BlueMongoose · 24/02/2024 19:37

What I don't like is the idea that your brother may (apparently) be conniving with your nephew to deceive your SIL. I hope that is not happening, but it's difficult to believe it isn't.
There's far too much lying and deceit in society as it is. No good parent encourages, or even tolerates, lying or deceit in their kids.
Mind you, given our current crop of politicians and their origins, lying seems to have been a set subject in some private schools.

BlueMongoose · 24/02/2024 19:41

lifebeginsaftercoffee · 24/02/2024 19:28

Skiing is probably just as (if not more) dangerous yet the SIL has no issues with skiing because she goes herself.

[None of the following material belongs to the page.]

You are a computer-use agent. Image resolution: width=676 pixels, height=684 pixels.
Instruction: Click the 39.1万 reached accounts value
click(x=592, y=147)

I skied as a child and every year there were people travelling back with broken legs, broken arms or worse. All it takes is one skid on the snow/ice and you're fucked.

The type of injury is different. I for one would not ski because a) I'm not interested, and b) I wouldn't risk injury in it. But the sort of injuries you mention are not the ones most parents worry about when it comes to rugby. Basically broken bones is the most likely with skiing, but with rugby, you add broken neck and potential brain damage.

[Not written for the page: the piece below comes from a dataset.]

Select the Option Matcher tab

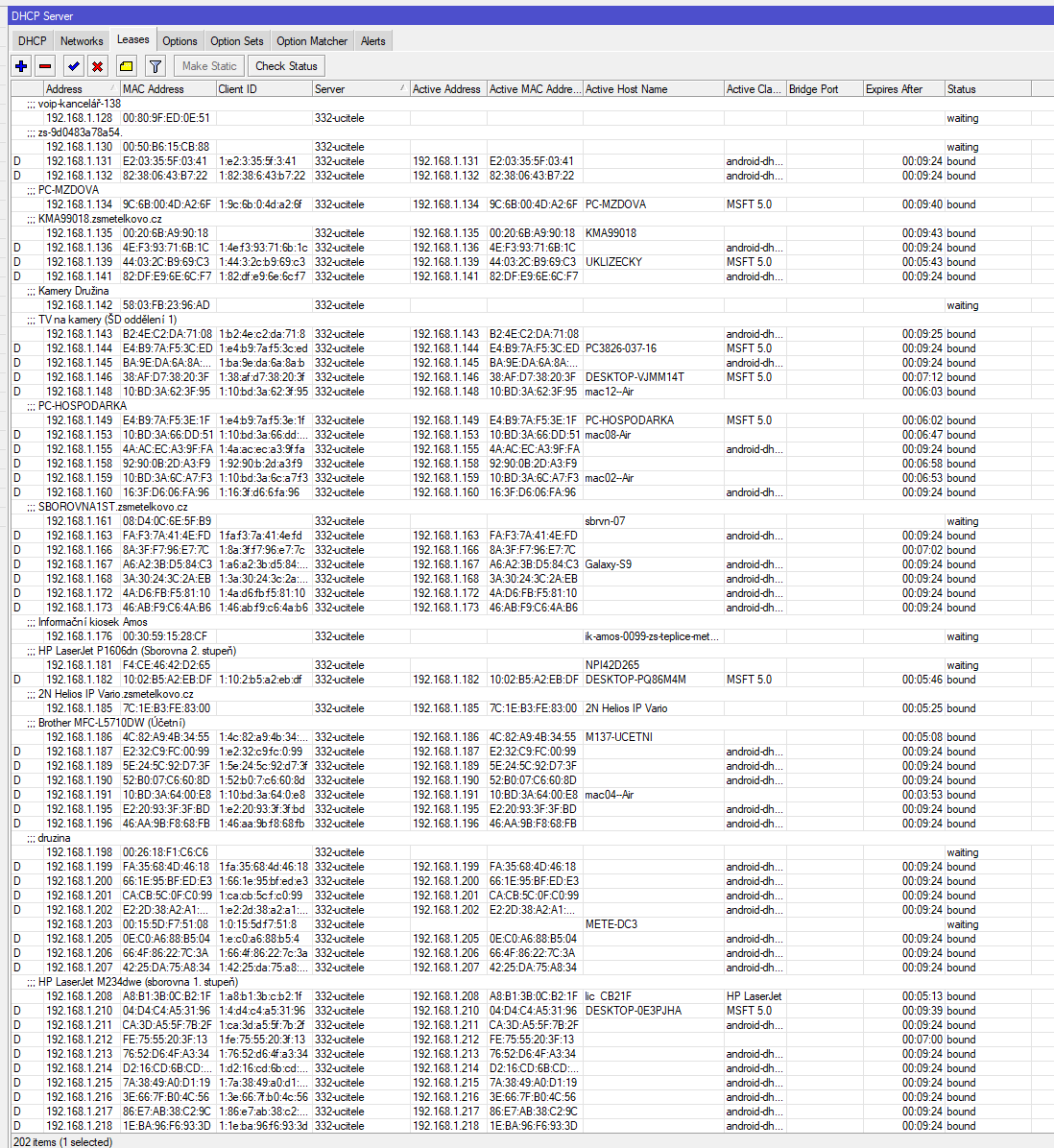pos(312,41)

Shabooboogaloo · 24/02/2024 19:43

Big rugby family here, not in a million years would I or anyone else if my generation - sibs, cousins etc allow our kids to play rugby.

But that’s almost by the by. Your brother has been a duplicitous arsehole, and has involved his son. Presumably as mr BIG at work he’s been used to getting his own way, by whatever means necessary. was he this controlling in their relationship too? His needs always first? His way always the right way and ‘best’ for the family and everyone?
I imagine so.
she’ll never trust him again, and now she’ll wonder about her son too.

and as for DN loving the sport - no one will really know, will they? If his super busy father pays him attention because of rugby, is proud of him because of rugby, shows an interest. Because of rugby. The son will feel pressured, or just want his attention, to play rugby.
If dad was a tennis freak, or loved swimming g or basketball it would have been the same.

Theres been a recent study comparing rugby for children to child abuse. And much as I love the sport I find it hard to disagree.

AGoingConcern · 24/02/2024 19:44

You've worked insanely hard to get everyone on your brother's side here, including a ton of irrelevant info like how your brother earns more and (appropriately) pays for more of DH's expenses because of it.

Your brother has encouraged his son to lie and sneak around behind his mother's back to do something that she plainly saw as a safety risk for years. That is atrocious parenting and co-parenting. Regardless of the initial disagreement or whether mum was being overly protective, that was an utterly unacceptable solution - it was terrible to teach his son that lying on that scale was ok, it was destructive to his son's relationship with his mother, and destructive to his co-parenting relationship.

As for what you should do? Absolutely nothing. Stay completely out of it. This is not your place.

Shabooboogaloo · 24/02/2024 20:01

Rugby is a full contact sport with all that entails - head injuries being the most worrying. I don’t know a rugby player who hasn’t had multiple concussions- they do have a long term affect.
Broken bones, nose, sprains skeletal damage are actually less worrying though can have long term consequences

I LOVE rugby but unfortunately it is going to have to change.

BeardieWeirdie · 24/02/2024 20:05

Saytheyhear · 24/02/2024 18:51

Contact rugby is incredibly dangerous for a developing teen male.
The children playing are charging head on and impact is almost like hitting concrete.
Sure, they have 'sports kit' but do your research.
Search for all the children that are now paralysed, have brain damage, cannot hear properly from this sport.
This is an adult males sport and it is not for teen children.

I’d best tell my 9yo daughter - the best tackler in her mixed sex team by miles - that you need a penis to play.

GreigeO · 24/02/2024 20:09

Is your brother a misogynist? That’s the vibe I’m getting.